Legal Technology Adoption
By Stacey E Burke, Legal Influencer


By now, businesses worldwide have grown to understand the importance of technology with regard to effective operations, especially during transitional times. Law firms are no different, as they must now – if they have not already – adopt legal technology at a faster and more thoughtful rate in order to survive and remain profitable. Any doubt the legal industry had about the benefits and/or necessity of technology to the law firm business model should be disappearing rapidly.

But even once law firm employees know technology can and will facilitate a myriad of improvements both within the firm itself and on behalf of the entity, many remain resistant or at least hesitant to evolving. This article seeks to examine the reasons why legal technology adoption can be challenging and present advice as to how to resolve or mitigate these challenges.

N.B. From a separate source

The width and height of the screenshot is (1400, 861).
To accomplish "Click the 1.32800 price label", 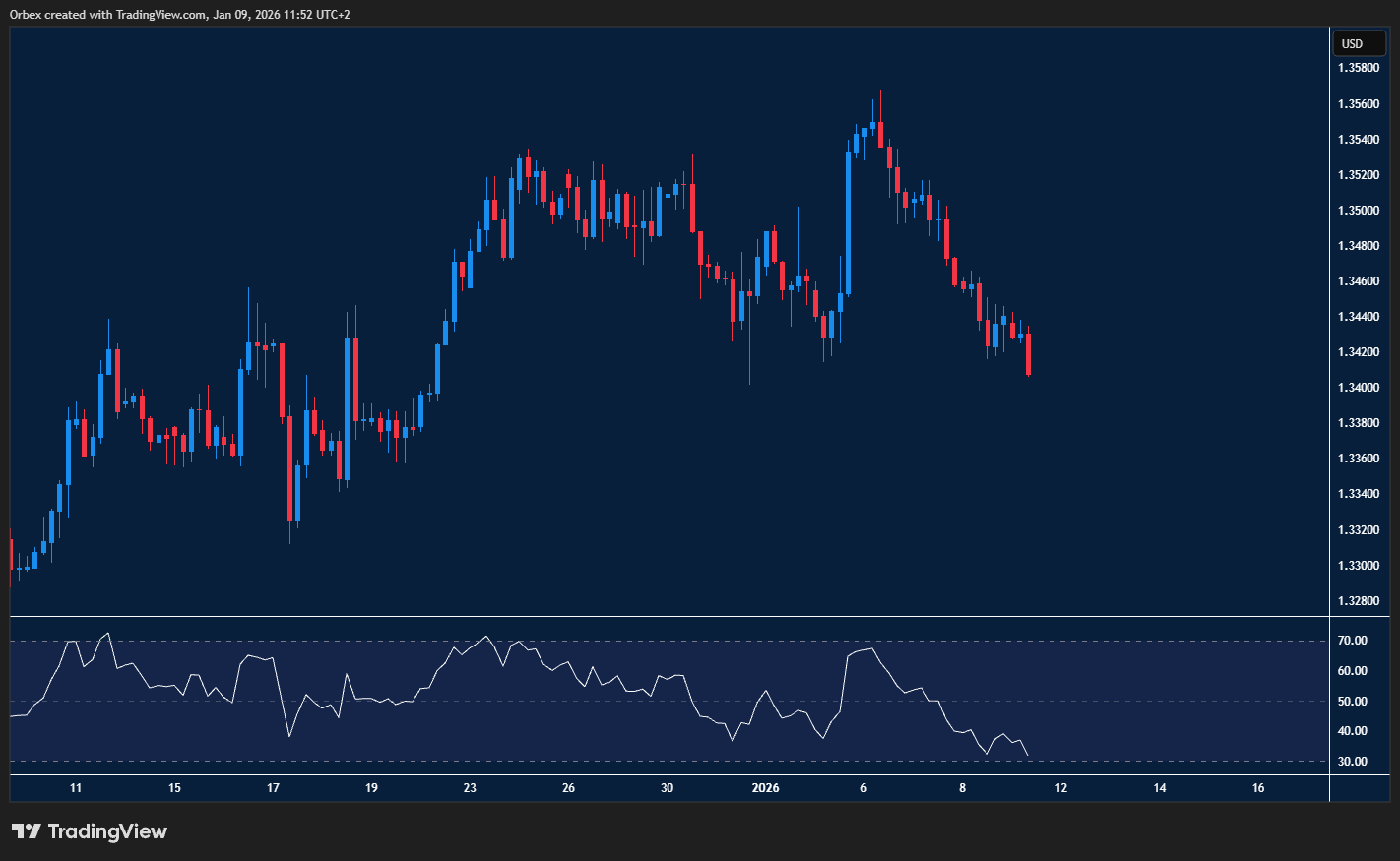I will pyautogui.click(x=1358, y=601).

Historical Lack of Knowledge Management

Law firms are notorious for failing to effectively store and retain historical data in a meaningful way. Many firms that have been in existence for over 50 years have lost scores of valuable data points due to a lack of internal aggregation of items such as number of total matters handled on behalf of long-term clients, statistics on resolution of matters before certain judges and in certain courts, staff performance metrics, and more. This lack of information preservation squanders countless opportunities for remarketing, cross-selling, and fine-tuning litigation strategies, among others. It also prevents a firm from truly assessing where its pain points have been over time, and from analysing internal productivity trends in an effort to reduce overhead and prevent passing through unnecessary costs to clients.

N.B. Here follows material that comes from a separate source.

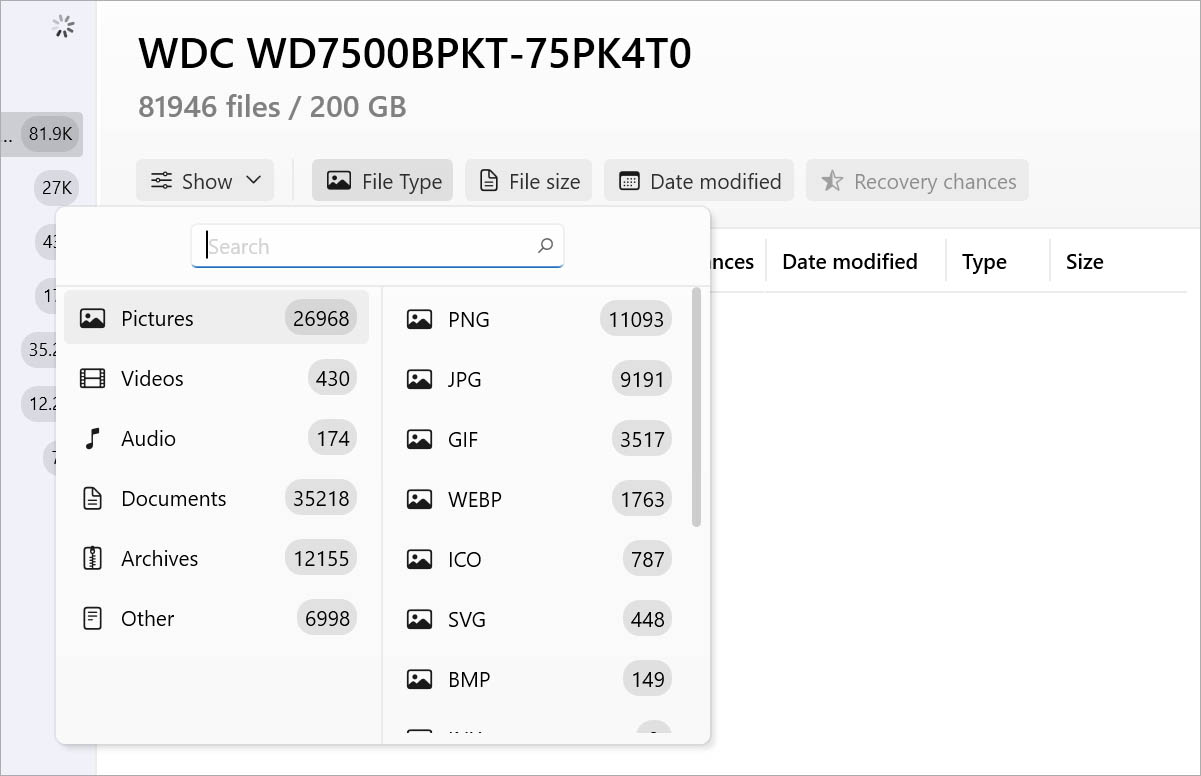Toggle the File Type filter

coord(382,181)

Inadequate Needs Assessment

Before a firm begins its software search process, educated decision-makers need to assess the specific needs of both the organization and its workers, & gain as much insight as possible from the employees who will use the systems most through surveys and interviews. Ask your workers at every level what challenges they are currently facing and which current software and hardware options and items they feel could be most improved upon in order to bolster their current job duties. Conducting an internal needs assessment is crucial, largely because management is most often completely out of touch with the true thoughts and needs of the staff using the solutions they purchase. Finding out what current staff members can't live without as well as what they despise using will go a long way toward both informing the firm's decision making concerning solution selection and to obtaining employee buy-in when the ultimate purchases are made and implementation begins.

Piecemeal Solution Selection

Law firms must have a long-term strategy that encourages technology adoption; unfortunately, firms often opt for a more piecemeal approach to tech adoption and implementation. A lawyer or office manager may feel like short-term progress to address one really annoying pain point is sufficient to warrant the purchase of an expensive solution without thinking it through, but actions like these will not result in a positive departure from legacy systems, and will likely alienate and anger long term employees used to and invested in existing structures. Rather than responding to salespeople you meet at events, cold emails or calls from vendors, or a friend’s recommendation from another law firm, a technology adoption committee should be formed that includes staff members of all levels, including someone from information technology as that person will be intimately involved in the actual implementation and integration of the new program or programs.



Skills Gap Affects Rate of Adoption

Law firm employees of all titles and at all levels are affected by skills gaps that hinder the adoption of legal technology. These skills gaps can be caused by deficits in experience, training, and/or education. Skills gaps will absolutely affect the rate of adoption, both during training and once a new legal technology solution is implemented. I have personally seen one rogue, angry staff member completely derail a training session out of fear due to her own lack of education and lack of experience working with advanced software. Meeting everyone on your team where they are is crucial to setting the firm up for success, even if it means having separate training sessions for employees at different skill levels. The initial investment in skill level-based training will pay the firm in dividends as all workers learn to adopt according to their own abilities.

A law firm can and should also incentivize technology adoption and use by rewarding adherence to formally developed protocols. The vast majority of your team already embraces technology in their personal lives by using items like smartphones and apps because these items make their lives easier. When properly selected, trained on, and implemented, legal technologies will help every member of your team save time and enable the law firm as a whole to analyse patterns and therefore optimize performance both internally and on behalf of its clients. Often, people just need an appropriate incentive in order to do the right thing. Time and again, we have seen firms utilize metrics from legal technology programs as more neutral criteria for performance evaluation; corresponding financial or other rewards can easily help facilitate the adoption of software in challenging and change-resistant environments.

Ineffective Training and Onboarding

As mentioned above, a one-size-fits-all legal technology adoption and training method can be less effective than an individually tailored approach that addresses each individual's potential gaps in skills. Evaluating each employee's (or if that is too cumbersome, each department’s) level of technological knowledge by evaluating each individual's interest in technology and also their proficiency goes a long way toward determining the best approach for training and onboarding.

While the consultants employed by or recommended by a particular technology provider are often a great resource for training, onboarding, and troubleshooting, independent consultants are also available and less biased toward upselling the firm on additional functionality it may not need. Retaining the services of a neutral third party educated in the particular legal technology you plan to purchase can go a long way toward supporting the entire process and ensuring the challenges associated with legal technology adoption are significantly minimized, if not removed completely.